## AUFGABENLISTE
a) Geben Sie aus dem Bericht über das Weinheimer Urteil den Abschnitt von "Münster. Ein Urteil" bis "kündigte Berufung an." wortgetreu wieder.
b) Beantworten Sie anhand des Berichts über das Weinheimer Urteil folgende Fragen:
(i) Zu welcher Geldstrafe wurde Annen verurteilt?
(ii) Wie heißt der Verein, aus dem der ältere Flyer stammt?
(iii) Was kündigte Annen nach dem Urteil an?
c) Setzen Sie den Bericht über das Weinheimer Urteil nach seinem letzten Satz fort.

## QUELLE
----------
Münster. Ein Urteil aus Baden-Württemberg sorgt derzeit bundesweit für Aufmerksamkeit – und wirft zugleich ein Schlaglicht auf eine frühere Entscheidung aus Münster. Das Amtsgericht Weinheim hat den bekannten Anti-Abtreibungsaktivisten Klaus Günter Annen wegen Volksverhetzung zu einer Geldstrafe von 3.600 Euro verurteilt. Auslöser war ein älterer Flyer seines Vereins „Christliche Mitte“, den Annen erneut auf seiner inzwischen indizierten Website veröffentlicht hatte. In dem Text wurden homosexuelle Männer pauschal mit der drastischen Behauptung in Verbindung gebracht, sie seien für „Millionen Aids-Tote“ verantwortlich. Das Gericht bewertete diese Darstellung als gezielte Herabwürdigung einer Bevölkerungsgruppe und damit als strafbare Volksverhetzung. Annen kündigte Berufung an.
----------
## AUFGEFÜHRTE DATENSÄTZE
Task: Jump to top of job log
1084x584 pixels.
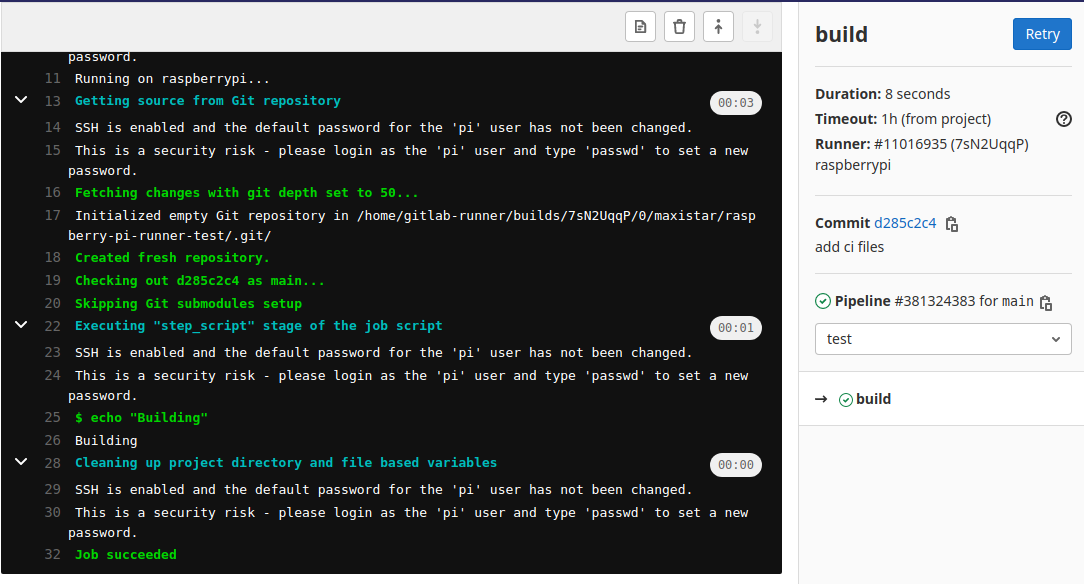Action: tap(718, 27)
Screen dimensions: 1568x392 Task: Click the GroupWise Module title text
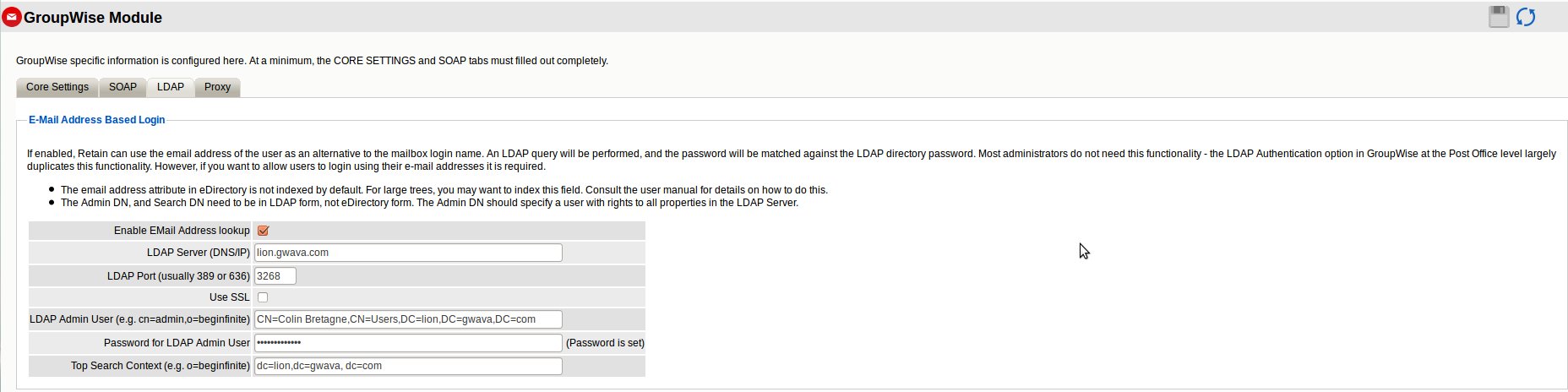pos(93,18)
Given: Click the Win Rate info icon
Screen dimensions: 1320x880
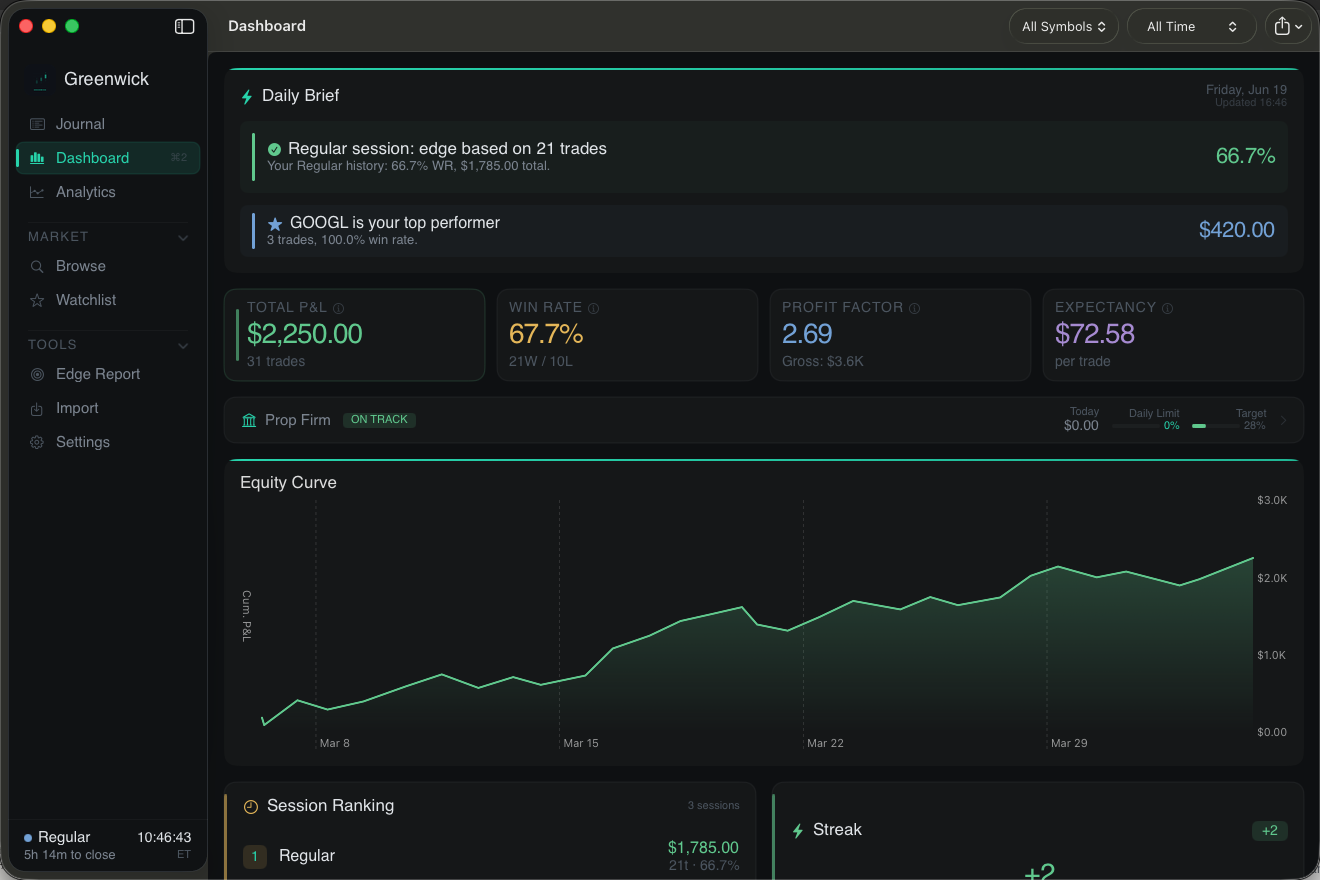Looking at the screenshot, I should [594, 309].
----------
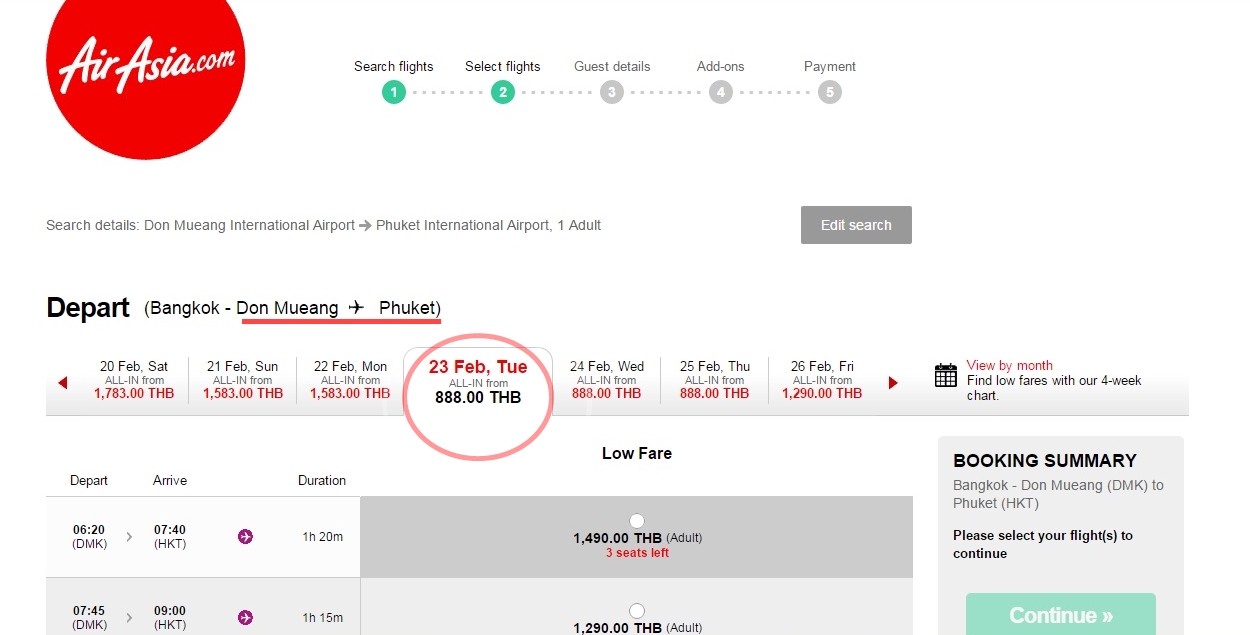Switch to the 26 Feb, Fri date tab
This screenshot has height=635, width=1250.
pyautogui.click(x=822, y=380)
----------
## ERGEBNISSE JE AUFGABE
a)
Münster. Ein Urteil aus Baden-Württemberg sorgt derzeit bundesweit für Aufmerksamkeit – und wirft zugleich ein Schlaglicht auf eine frühere Entscheidung aus Münster. Das Amtsgericht Weinheim hat den bekannten Anti-Abtreibungsaktivisten Klaus Günter Annen wegen Volksverhetzung zu einer Geldstrafe von 3.600 Euro verurteilt. Auslöser war ein älterer Flyer seines Vereins „Christliche Mitte“, den Annen erneut auf seiner inzwischen indizierten Website veröffentlicht hatte. In dem Text wurden homosexuelle Männer pauschal mit der drastischen Behauptung in Verbindung gebracht, sie seien für „Millionen Aids-Tote“ verantwortlich. Das Gericht bewertete diese Darstellung als gezielte Herabwürdigung einer Bevölkerungsgruppe und damit als strafbare Volksverhetzung. Annen kündigte Berufung an.

b)
(i) 3.600 Euro
(ii) „Christliche Mitte“
(iii) Berufung

c)
Im Zentrum des Verfahrens stand ein Text, der Homosexualität als moralisch minderwertig beschrieb und homosexuelle Menschen als angeblich gefährliche Gruppe darstellte. Neben problematischen Formulierungen fanden sich darin Anschuldigungen, die homosexuellen Männern ein vorsätzliches Schädigen anderer unterstellten. Nach Auffassung des Amtsgerichts Weinheim handelt es sich nicht um eine zugespitzte Meinung, sondern um eine pauschale Verleumdung einer klar definierten Bevölkerungsgruppe. Das Gericht betonte, solche Behauptungen könnten gesellschaftliche Ressentiments verstärken und seien geeignet, feindselige Einstellungen zu fördern. Deshalb überschritten sie deutlich die Schwelle zur Strafbarkeit.
Aus lokaler Perspektive ist besonders bemerkenswert, dass derselbe Flyer bereits im Jahr 2013 der Staatsanwaltschaft Münster vorlag. Damals hatte queer.de Strafanzeige erstattet, nachdem die „Christliche Mitte“ den Text unter dem Titel „Wissenschaftliche Erkenntnisse zur Homosexualität“ verbreitet hatte. Die Staatsanwaltschaft Münster kam jedoch zu einem völlig anderen Ergebnis: Trotz der scharfen Formulierungen sah sie keinen Anfangsverdacht auf Volksverhetzung. Die Behörde argumentierte, die Aussagen seien zwar abwertend und polemisch, aber noch von der Meinungsfreiheit gedeckt. Entscheidend sei gewesen, dass die Aussagen nach damaliger Einschätzung nicht die Würde eines Einzelnen oder einer klar abgegrenzten Gruppe verletzten.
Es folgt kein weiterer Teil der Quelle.